TEXT SHOWN Start Marker

July 22nd, 2009 UnionGuy No comments
Photo credit: Van S. Nguyen  
  APALA President John Delloro  
 
 

The future of the union and social justice movements lies in reaching out to college students, young workers and young voters who are energized by the election of Barack Obama.

Last week, the Asian Pacific American Labor Alliance (APALA) took a big step toward uniting the younger generation and the union movement by bringing together more than 400 union members, community allies and student leaders to discuss the best strategies for working together.

“Generations United, Organizing for Change,” the theme for APALA’s 10th Biennial Convention in Las Vegas last week, emphasized the first national gathering of Asian Pacific American workers and students. The convention provided participants with a renewed sense of optimism for multigenerational leadership in the union movement as well as in the broader struggle for social and economic justice, convention organizers say.

Here’s APALA President John Delloro:

This convention marks a historic juncture for APALA and the labor movement.  We have an opportunity, and indeed an obligation, to continue building stronger worker and student alliances in the fight for worker’s rights.

TEXT SHOWN End Marker
PROVIDED DATA Start Marker

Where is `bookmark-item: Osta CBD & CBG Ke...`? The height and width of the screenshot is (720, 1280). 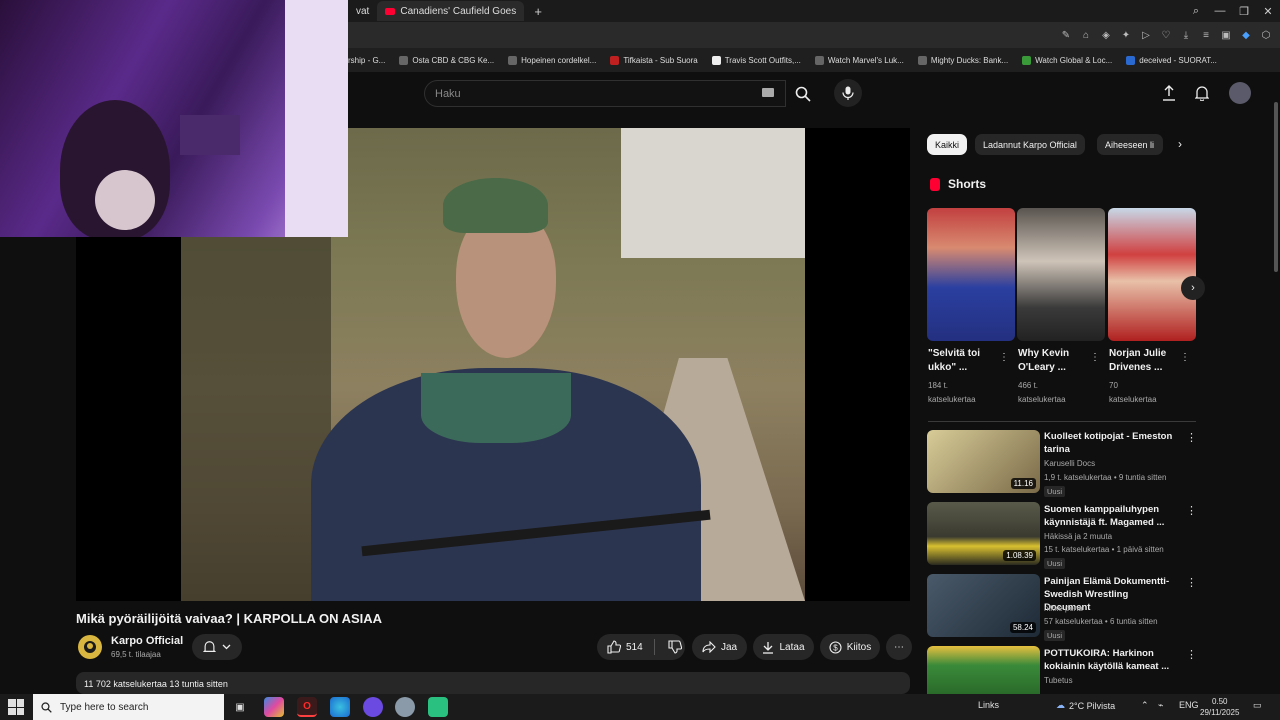
bookmark-item: Osta CBD & CBG Ke... is located at coordinates (446, 60).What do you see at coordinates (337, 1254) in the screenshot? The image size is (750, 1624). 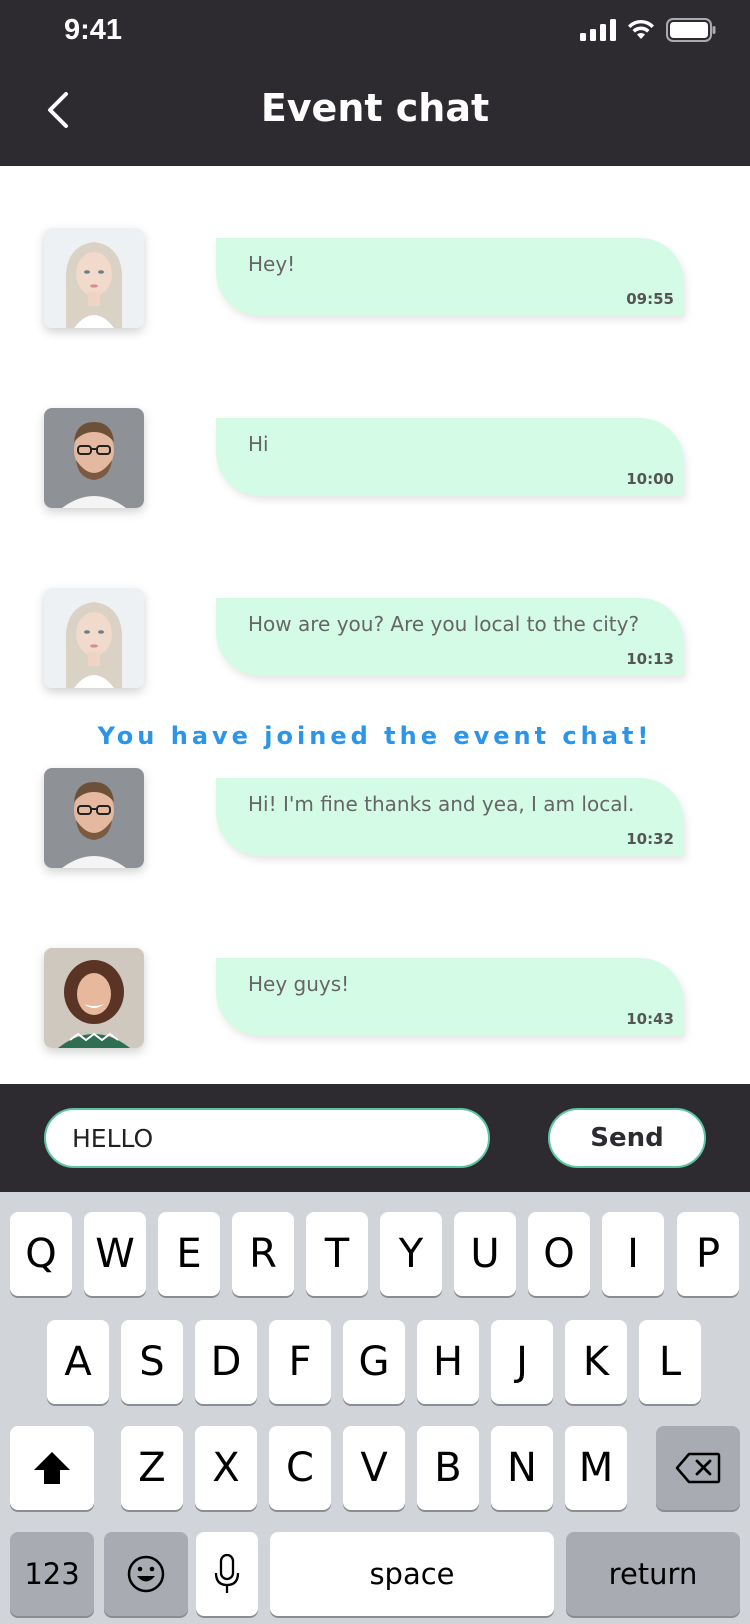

PROVIDED DATA End Marker

Continue the article on the Asian Pacific American Labor Alliance convention from its final sentence.

**RESPONSE**
Delloro, a member of AFT, says it’s clear young people feel a call to activism. Young voters played a big role in changing the nation in the 2008 elections, and college students have been involved in major worker campaigns over the past two years.

 To make the real changes we need, the leadership will come from working with a new generation.  

Delloro, 37, represents that change as well. He led a slate that increased the number of APALA executive board members under the age of 40 from two to 10. 

“APALA’s commitment to advocate for worker, immigrant and civil rights requires new energy, new ideas and a renewed commitment from the next generation of Asian Pacific American leaders,” said Amado Uno, APALA’s executive director. 

Young workers and college students embraced this challenge and are poised to work hand in hand…to help revitalize the labor movement.

Some of the strategies launched at the convention are already bearing fruit. An APALA Facebook page has picked up 400 “friends” in a week, says Uno.

Delloro, who teaches community college in California, says 18 of his students came with him to the APALA convention. Even though they are not yet in the workforce, they saw the problems they will face when they get out of school. And now they, too, are energized to work for change. And that, he says, is what it’s all about.

Other convention highlights included:

  • Johanna Hester of AFSCME received the Philip Vera Cruz Award, given to an outstanding Asian Pacific American union organizer.
  • Victor Uno of the Electrical Workers (IBEW), Amado’s father, received the Art Takei Leadership Award, given to an outstanding APALA member who has exemplified strong leadership within APALA and/or their union.
  • SEIU Local 521’s APALA Caucus received the Vincent Foo Award, given to an outstanding local union or labor organization working with the Asian Pacific American community.
  • The United States Student Association received the Generations Rising Award, given to an outstanding student or youth advocacy organization committed to worker, immigrant and civil rights.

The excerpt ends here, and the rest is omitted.